You ever wake up and wonder why the alarm clock had to go off? I swear, if Erika wasn’t there to pester me out of bed I would’ve slept through the day. I have never been so happy to sleep in a bed. Okay, so the buses were comfortable as hell, but there’s definitely a point where you want to actually lie down rather than recline in a chair.
My body cried out for a bed at some point during that 14-hour bus ride.
But, yes. The alarm clock woke me up. When I got out of the room, there was a dog there. Erika had told me about it and how big it was…but it was still a nice surprise 8/
Morning with the family again. I swear they’re the coolest people I will probably meet on this study abroad experience. I swear they look like a family that would appear on the Amazing Race [I looked them up, and they were never on it]. It must be crazy to travel as a family for a year. They were still closing their accounts and stuff. It’s insane. One day, I will do that. One day…
So, Erika and I checked out of this place, which made me really sad, cuz I really like this hostel. No words could describe how homey it was, how polite the staff was, how friendly the other tenants were. They just were. And when we got out…it was raining. Yay. It was cool to see the ditches at work. Actually, what was really interesting was the streets had water running down them. It looked like a really shallow river. We were hopping on every dry piece of concrete we could find with our luggage on us.
What’s crazy here is a lot of the streets are concrete tiles so they were really slippery. Both of us were struggling to get some traction going on our shoes to keep us from falling flat on our faces.
Rest assured [once again] we made it to the hostel safely.
When we were taken to our room, it was a big SHOCK. Literally, the room was a cubicle that had two beds. And the bathroom was across the hall and needs to be opened with the same key that opens our room. Yay, right? This was the hostel we preferred too. When we were checking in, it was kind of frustrating because he went on a tantrum about how they don’t accept passport copies. He ended up accepting them, but he’s like it’s Argentine law to have your original passport with you at all times. Our program told us otherwise.
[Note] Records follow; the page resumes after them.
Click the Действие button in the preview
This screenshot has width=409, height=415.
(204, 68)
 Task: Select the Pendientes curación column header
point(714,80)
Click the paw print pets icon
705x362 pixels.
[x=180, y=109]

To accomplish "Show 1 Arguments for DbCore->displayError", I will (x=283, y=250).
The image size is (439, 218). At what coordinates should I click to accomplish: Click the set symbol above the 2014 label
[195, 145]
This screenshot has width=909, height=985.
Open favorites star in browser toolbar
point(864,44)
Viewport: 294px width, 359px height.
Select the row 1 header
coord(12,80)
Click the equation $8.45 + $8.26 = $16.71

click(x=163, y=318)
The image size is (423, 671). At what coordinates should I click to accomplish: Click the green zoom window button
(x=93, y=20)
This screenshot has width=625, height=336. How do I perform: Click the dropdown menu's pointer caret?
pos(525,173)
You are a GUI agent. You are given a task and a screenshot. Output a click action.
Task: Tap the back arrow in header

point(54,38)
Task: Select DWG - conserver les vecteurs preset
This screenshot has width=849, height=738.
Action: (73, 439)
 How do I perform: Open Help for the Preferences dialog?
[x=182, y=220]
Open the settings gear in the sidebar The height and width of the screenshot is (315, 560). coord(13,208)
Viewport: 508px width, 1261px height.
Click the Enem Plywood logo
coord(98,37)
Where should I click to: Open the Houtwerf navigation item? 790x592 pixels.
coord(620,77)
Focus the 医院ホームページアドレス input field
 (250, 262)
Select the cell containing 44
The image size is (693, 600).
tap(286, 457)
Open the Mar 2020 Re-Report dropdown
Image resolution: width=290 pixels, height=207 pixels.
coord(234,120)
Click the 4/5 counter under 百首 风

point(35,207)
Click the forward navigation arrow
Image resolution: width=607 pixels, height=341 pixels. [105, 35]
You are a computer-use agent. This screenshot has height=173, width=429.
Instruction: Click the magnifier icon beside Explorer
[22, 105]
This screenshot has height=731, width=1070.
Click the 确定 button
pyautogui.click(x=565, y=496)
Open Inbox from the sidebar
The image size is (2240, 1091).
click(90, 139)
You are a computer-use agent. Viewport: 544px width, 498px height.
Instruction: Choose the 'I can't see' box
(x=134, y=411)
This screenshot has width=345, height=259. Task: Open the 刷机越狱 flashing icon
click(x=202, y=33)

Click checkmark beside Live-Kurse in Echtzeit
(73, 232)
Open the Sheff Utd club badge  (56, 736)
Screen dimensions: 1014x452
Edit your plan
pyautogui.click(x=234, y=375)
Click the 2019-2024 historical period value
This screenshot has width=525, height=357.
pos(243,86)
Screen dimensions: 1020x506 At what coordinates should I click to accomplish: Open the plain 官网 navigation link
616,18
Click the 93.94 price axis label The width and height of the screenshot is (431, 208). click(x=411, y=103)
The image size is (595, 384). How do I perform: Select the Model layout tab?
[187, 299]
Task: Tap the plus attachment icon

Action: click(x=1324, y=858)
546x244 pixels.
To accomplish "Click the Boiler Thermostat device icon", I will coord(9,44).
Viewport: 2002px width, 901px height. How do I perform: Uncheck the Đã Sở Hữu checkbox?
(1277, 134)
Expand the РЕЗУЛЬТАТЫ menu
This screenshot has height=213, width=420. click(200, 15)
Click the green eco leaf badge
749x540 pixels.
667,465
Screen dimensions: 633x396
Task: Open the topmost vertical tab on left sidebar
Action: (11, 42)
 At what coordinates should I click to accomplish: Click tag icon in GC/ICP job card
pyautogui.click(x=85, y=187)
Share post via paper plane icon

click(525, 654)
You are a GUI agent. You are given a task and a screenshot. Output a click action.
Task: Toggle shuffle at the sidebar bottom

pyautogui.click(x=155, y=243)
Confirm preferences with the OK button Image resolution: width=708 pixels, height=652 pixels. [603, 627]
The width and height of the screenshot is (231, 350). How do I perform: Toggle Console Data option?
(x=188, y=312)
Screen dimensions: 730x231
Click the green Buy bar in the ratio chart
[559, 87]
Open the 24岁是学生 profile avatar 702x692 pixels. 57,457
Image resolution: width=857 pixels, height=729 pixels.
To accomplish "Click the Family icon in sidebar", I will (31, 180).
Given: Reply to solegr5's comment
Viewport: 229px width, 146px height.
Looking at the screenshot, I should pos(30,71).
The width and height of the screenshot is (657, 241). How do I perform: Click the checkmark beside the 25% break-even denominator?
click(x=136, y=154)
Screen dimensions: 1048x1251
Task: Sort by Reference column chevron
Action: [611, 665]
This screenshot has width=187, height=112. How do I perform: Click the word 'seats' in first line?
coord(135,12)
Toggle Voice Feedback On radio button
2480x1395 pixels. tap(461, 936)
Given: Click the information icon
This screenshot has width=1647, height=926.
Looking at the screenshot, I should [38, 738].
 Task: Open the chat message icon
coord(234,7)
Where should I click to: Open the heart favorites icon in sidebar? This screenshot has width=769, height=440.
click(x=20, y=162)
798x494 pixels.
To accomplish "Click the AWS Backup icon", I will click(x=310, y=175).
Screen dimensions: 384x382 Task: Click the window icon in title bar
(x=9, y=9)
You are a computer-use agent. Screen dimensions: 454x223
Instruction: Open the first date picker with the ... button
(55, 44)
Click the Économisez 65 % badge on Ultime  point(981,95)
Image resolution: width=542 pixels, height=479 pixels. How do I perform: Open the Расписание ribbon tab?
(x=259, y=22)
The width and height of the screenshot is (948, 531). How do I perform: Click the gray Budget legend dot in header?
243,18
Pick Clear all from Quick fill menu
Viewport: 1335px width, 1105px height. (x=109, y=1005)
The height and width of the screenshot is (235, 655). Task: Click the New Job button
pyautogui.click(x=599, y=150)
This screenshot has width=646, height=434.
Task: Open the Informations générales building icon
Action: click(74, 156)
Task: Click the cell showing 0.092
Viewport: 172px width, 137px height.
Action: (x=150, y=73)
Anyway, so signed up for the winery tour, where they take us to two wineries, see how wine is made and get to taste it, and an virgin olive oil factory. The tour lady was bilingual and really good at it too, interaction and all. So we went to the first place, which was family-owned winery. I didn’t like their wine too much. It didn’t have much of a taste at all…cept old grapes. XD We did learn to see what good wine looks and smells like.
Afterwards, we were taken to an olive grove. The process of making olive oil was quite complex, especially the process for making virgin olive oil. We tasted olive oil…by itself… It was interesting…though I think I will never do that again. While we were eating bread with sun-dried tomatoes and olive oil, we met a guy from Israel who was happy to find people who could speak English. He was in Argentina because he had just finished a mandatory 3-year military service, and it’s mandatory to travel around outside of Israel to clear the mind after serving. I thought that was interesting. He said most people in Israel can speak English well too.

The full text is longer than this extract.